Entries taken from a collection
↓
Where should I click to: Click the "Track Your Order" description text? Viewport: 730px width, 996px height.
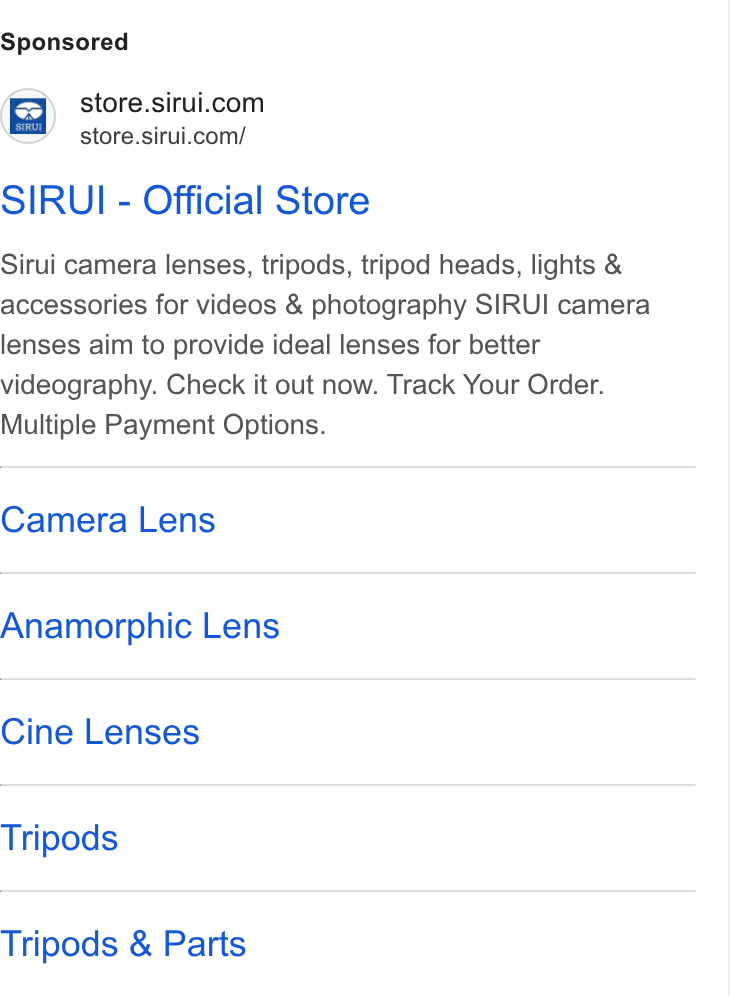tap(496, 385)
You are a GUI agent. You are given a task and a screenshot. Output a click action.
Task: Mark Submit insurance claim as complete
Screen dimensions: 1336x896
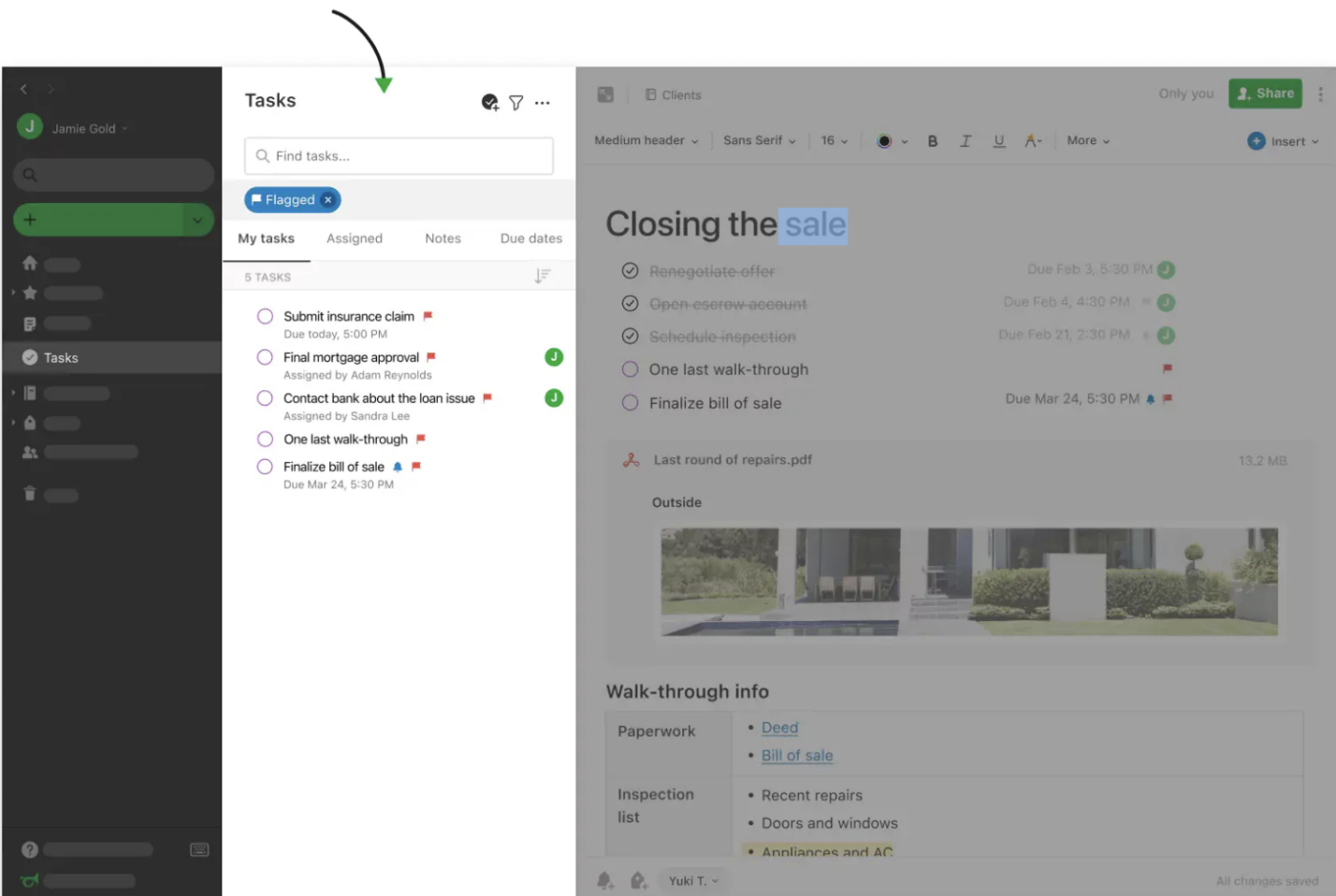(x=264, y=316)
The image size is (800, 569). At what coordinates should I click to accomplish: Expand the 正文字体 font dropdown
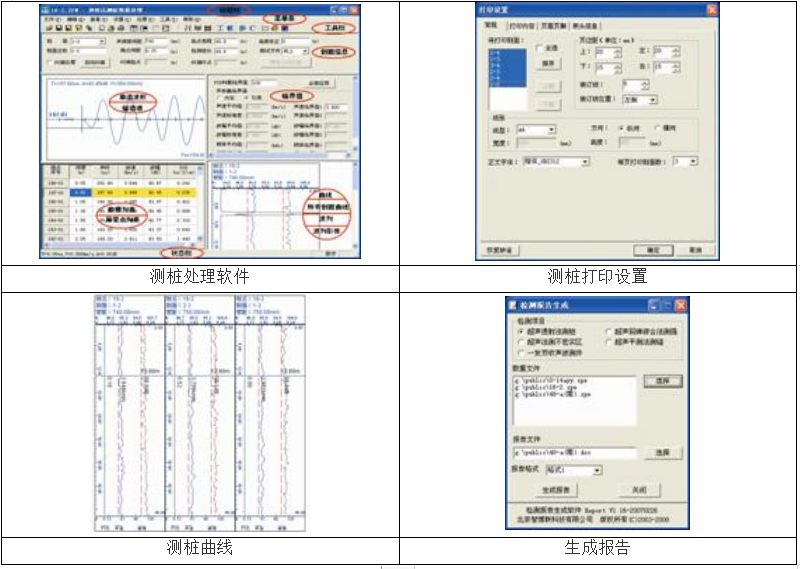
↑
Copy all the data exactly as written, but skip any picture.

Where should I click to: Click the "Track Your Order" description text? Viewport: 730px width, 996px height.
tap(496, 385)
You are a GUI agent. You are given a task and a screenshot. Output a click action.
Task: Mark Submit insurance claim as complete
Screen dimensions: 1336x896
(x=264, y=316)
The image size is (800, 569). At what coordinates should I click to accomplish: Expand the 正文字体 font dropdown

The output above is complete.